A livello regionale (ma anche globale), le sempre più frequenti crisi alimentari, dovute a fattori climatici ma anche a evidenti fallimenti di governance, sono oggi più che mai fonte di instabilità socio-politica: la dipendenza dalle importazioni di derrate alimentari, soprattutto cereali, e la crescente volatilità dei prezzi in questo settore sono certamente da ascrivere tra le cause che hanno contribuito a scatenare la cosiddetta ‘Primavera araba’.

Urbanizzazione crescente
Un aspetto fino ad oggi poco discusso riguarda le implicazioni, in termini di sicurezza alimentare, della tendenza ormai osservabile a livello mondiale verso la crescita delle città in termini geografici e demografici.

Secondo i dati forniti dalle Nazioni Unite, ben il 66% della popolazione mondiale vive oggi in aree urbane - un dato ancor più rilevante se si pensa che, soltanto negli anni ‘50 del secolo scorso, le proporzioni della popolazione rurale e urbana erano invertite.

Si pone dunque il problema di come garantire la sicurezza alimentare in città che crescono velocemente e spesso in assenza di politiche in grado di assicurarne lo sviluppo in maniera armonica ed inclusiva.
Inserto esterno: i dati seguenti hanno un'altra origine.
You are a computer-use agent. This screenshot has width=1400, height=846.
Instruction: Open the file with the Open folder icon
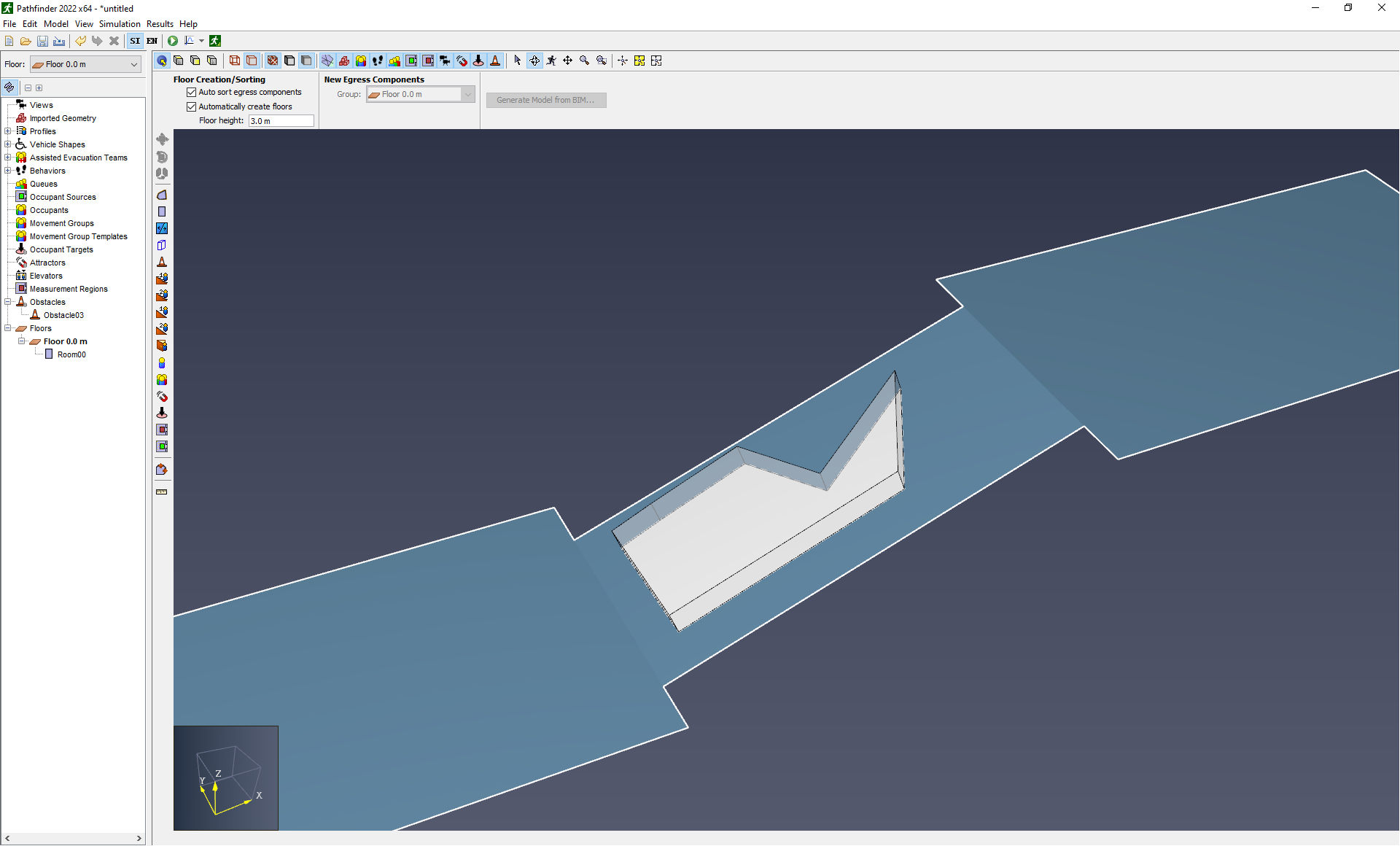[x=26, y=41]
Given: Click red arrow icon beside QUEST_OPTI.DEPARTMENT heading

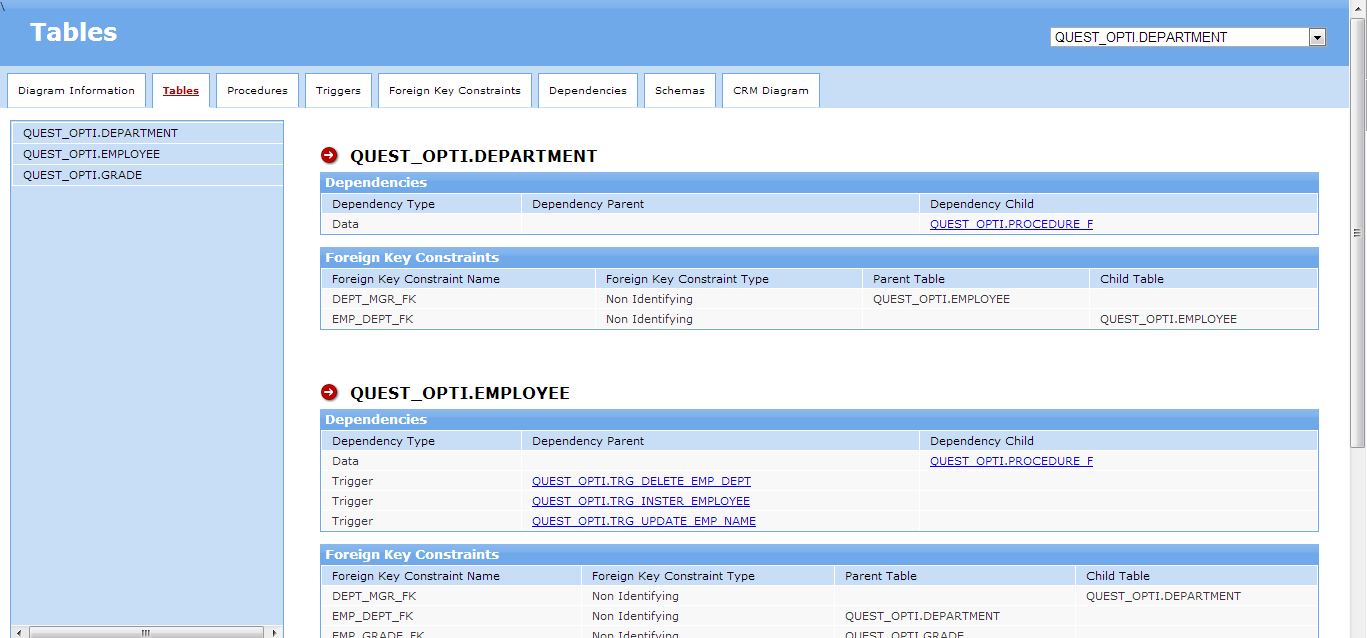Looking at the screenshot, I should click(329, 156).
L’intero bacino del Mediterraneo è oggi caratterizzato, come molte altre aree del mondo, da un rapido processo di urbanizzazione. Tuttavia, si osservano delle divergenze notevoli tra la sponda nord e quella sud del Mediterraneo in materia di governance locale della sicurezza alimentare.

A fronte di una maggiore vulnerabilità in tale ambito, nei Paesi del Mediterraneo meridionale il contributo delle autorità locali alla formulazione e implementazione di policy politiche a favore della sicurezza alimentare a livello urbano - il cosiddetto approccio territoriale - è molto limitato, in virtù di una lunga e diffusa tradizione di accentramento amministrativo.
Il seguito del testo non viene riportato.